Zitieren Sie den bereitgestellten Auszug über AI-Agents vollständig und ohne jede Änderung.

BEREITGESTELLTER AUSZUG:
--------------------------------

All diese Komponenten zu einem funktionierenden Ganzen zusammenzufügen, ist keine leichte Aufgabe.

Anders als in den Anfängen von SaaS, wo die technologische Basis - die Cloud - bereits etabliert war, bewegen wir uns bei AI-Agents noch auf unsicherem Terrain. Hier wird nicht nur an Produkten gefeilt, sondern gleichzeitig an den grundlegenden Technologien geforscht und entwickelt.

Es ist ein bisschen wie beim Goldgräber-Fieber. Alle wissen, dass irgendwo der große Schatz vergraben ist. Niemand weiß genau wo, aber alle graben wie verrückt. Und wer ihn findet, der verändert vielleicht die Art, wie wir arbeiten und leben.


Was ist heute schon möglich?‍

AI-Agents greifen auf Sprachmodelle zurück, und Sprachmodelle halluzinieren.

Durch Halluzinationen, auch wenn diese nur im 1-stelligen %-Bereich sind, wird ein Mensch benötigt, der das Ergebnis prüft.

Durch die menschliche Qualitätskontrolle steigen die Kosten für einen Anwendungsfall enorm. Eine End-to-End Automation ist oft schlichtweg noch nicht möglich, wenn das Ergebnis 100% akkurat sein muss.

Trotzdem gibt es auch schon vielversprechende Einsatzgebiete, vor allem in Sales und Customer Service.

Im Kundenservice:

  • Bearbeitung von Kundenanfragen über mehrere Kanäle
  • Zugriff auf Kundenkonten und interne Wissensdatenbanken
  • Erstellung personalisierter Lösungsvorschläge
  • Eskalation komplexer Fälle an menschliche Mitarbeiter

Im Vertrieb:

  • Qualifizierung und Priorisierung von Leads
  • Automatisierte Ansprache von Kunden
  • Erstellung personalisierter Angebote
  • Vorbereitung von Verkaufsgesprächen mit relevanten Informationen

Unternehmen wie Artisan, 11x und ada.cx sind hier Vorreiter.

--------------------------------

DATENAUSZÜGE:

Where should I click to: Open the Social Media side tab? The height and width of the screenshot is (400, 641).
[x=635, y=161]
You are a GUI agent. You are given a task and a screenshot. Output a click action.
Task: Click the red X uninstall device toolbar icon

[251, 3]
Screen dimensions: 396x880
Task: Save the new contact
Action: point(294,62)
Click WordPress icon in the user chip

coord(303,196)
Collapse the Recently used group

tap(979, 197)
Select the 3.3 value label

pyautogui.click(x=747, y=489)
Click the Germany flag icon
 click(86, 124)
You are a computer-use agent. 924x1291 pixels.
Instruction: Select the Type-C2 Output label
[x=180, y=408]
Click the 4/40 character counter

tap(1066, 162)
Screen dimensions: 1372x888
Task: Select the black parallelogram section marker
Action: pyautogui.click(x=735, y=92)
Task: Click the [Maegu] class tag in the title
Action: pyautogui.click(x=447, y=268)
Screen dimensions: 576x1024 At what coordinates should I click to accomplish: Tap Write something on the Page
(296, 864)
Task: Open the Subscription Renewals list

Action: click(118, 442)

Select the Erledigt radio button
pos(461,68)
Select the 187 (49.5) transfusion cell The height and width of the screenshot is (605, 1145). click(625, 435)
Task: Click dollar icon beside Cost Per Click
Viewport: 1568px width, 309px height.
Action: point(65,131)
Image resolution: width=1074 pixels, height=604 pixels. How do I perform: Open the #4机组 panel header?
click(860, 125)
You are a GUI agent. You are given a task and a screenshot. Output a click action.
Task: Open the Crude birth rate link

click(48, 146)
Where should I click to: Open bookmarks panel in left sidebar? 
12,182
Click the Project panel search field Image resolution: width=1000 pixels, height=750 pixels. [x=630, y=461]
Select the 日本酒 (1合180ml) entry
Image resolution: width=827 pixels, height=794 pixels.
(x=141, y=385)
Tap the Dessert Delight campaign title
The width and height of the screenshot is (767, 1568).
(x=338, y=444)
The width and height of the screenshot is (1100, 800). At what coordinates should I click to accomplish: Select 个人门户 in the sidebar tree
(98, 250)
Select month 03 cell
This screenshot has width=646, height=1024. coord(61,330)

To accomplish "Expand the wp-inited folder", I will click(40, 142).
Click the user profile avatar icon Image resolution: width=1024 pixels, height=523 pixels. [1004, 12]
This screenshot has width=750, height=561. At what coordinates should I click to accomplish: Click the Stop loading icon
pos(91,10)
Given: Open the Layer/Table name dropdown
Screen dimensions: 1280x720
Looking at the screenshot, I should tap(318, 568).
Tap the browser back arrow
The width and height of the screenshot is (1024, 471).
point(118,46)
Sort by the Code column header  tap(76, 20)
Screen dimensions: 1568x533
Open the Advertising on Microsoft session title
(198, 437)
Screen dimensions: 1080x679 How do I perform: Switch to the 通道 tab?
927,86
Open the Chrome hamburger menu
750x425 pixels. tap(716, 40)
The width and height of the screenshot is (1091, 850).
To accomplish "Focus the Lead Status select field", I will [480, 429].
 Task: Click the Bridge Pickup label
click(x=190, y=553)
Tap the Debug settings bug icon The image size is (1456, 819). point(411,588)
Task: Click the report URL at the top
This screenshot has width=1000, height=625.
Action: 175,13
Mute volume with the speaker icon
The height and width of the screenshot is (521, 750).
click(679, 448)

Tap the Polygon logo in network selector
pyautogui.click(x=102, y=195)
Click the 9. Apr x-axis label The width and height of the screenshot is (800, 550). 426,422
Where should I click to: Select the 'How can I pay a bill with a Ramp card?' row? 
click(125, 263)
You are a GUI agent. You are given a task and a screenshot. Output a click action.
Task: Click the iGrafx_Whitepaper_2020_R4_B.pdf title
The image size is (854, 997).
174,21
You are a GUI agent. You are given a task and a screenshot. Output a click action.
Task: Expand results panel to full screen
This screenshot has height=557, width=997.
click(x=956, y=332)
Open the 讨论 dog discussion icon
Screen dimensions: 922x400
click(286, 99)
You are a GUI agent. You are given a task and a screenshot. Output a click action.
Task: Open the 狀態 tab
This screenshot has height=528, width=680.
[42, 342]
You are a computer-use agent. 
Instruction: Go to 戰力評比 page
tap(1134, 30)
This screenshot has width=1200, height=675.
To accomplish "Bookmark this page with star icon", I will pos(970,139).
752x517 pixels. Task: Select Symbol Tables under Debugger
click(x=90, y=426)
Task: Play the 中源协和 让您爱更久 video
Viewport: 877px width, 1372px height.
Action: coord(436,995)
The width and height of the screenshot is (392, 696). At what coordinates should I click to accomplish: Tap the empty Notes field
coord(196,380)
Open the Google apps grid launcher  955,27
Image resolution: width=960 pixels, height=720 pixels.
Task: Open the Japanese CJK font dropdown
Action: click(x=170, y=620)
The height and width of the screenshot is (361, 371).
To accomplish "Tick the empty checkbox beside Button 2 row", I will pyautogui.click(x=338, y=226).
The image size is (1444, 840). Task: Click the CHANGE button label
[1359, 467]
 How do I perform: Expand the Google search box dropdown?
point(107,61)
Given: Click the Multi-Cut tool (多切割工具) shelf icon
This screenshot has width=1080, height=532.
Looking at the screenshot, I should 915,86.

--------------------------------

ERWARTETE ANTWORT:
All diese Komponenten zu einem funktionierenden Ganzen zusammenzufügen, ist keine leichte Aufgabe.

Anders als in den Anfängen von SaaS, wo die technologische Basis - die Cloud - bereits etabliert war, bewegen wir uns bei AI-Agents noch auf unsicherem Terrain. Hier wird nicht nur an Produkten gefeilt, sondern gleichzeitig an den grundlegenden Technologien geforscht und entwickelt.

Es ist ein bisschen wie beim Goldgräber-Fieber. Alle wissen, dass irgendwo der große Schatz vergraben ist. Niemand weiß genau wo, aber alle graben wie verrückt. Und wer ihn findet, der verändert vielleicht die Art, wie wir arbeiten und leben.


Was ist heute schon möglich?‍

AI-Agents greifen auf Sprachmodelle zurück, und Sprachmodelle halluzinieren.

Durch Halluzinationen, auch wenn diese nur im 1-stelligen %-Bereich sind, wird ein Mensch benötigt, der das Ergebnis prüft.

Durch die menschliche Qualitätskontrolle steigen die Kosten für einen Anwendungsfall enorm. Eine End-to-End Automation ist oft schlichtweg noch nicht möglich, wenn das Ergebnis 100% akkurat sein muss.

Trotzdem gibt es auch schon vielversprechende Einsatzgebiete, vor allem in Sales und Customer Service.

Im Kundenservice:

  • Bearbeitung von Kundenanfragen über mehrere Kanäle
  • Zugriff auf Kundenkonten und interne Wissensdatenbanken
  • Erstellung personalisierter Lösungsvorschläge
  • Eskalation komplexer Fälle an menschliche Mitarbeiter

Im Vertrieb:

  • Qualifizierung und Priorisierung von Leads
  • Automatisierte Ansprache von Kunden
  • Erstellung personalisierter Angebote
  • Vorbereitung von Verkaufsgesprächen mit relevanten Informationen

Unternehmen wie Artisan, 11x und ada.cx sind hier Vorreiter.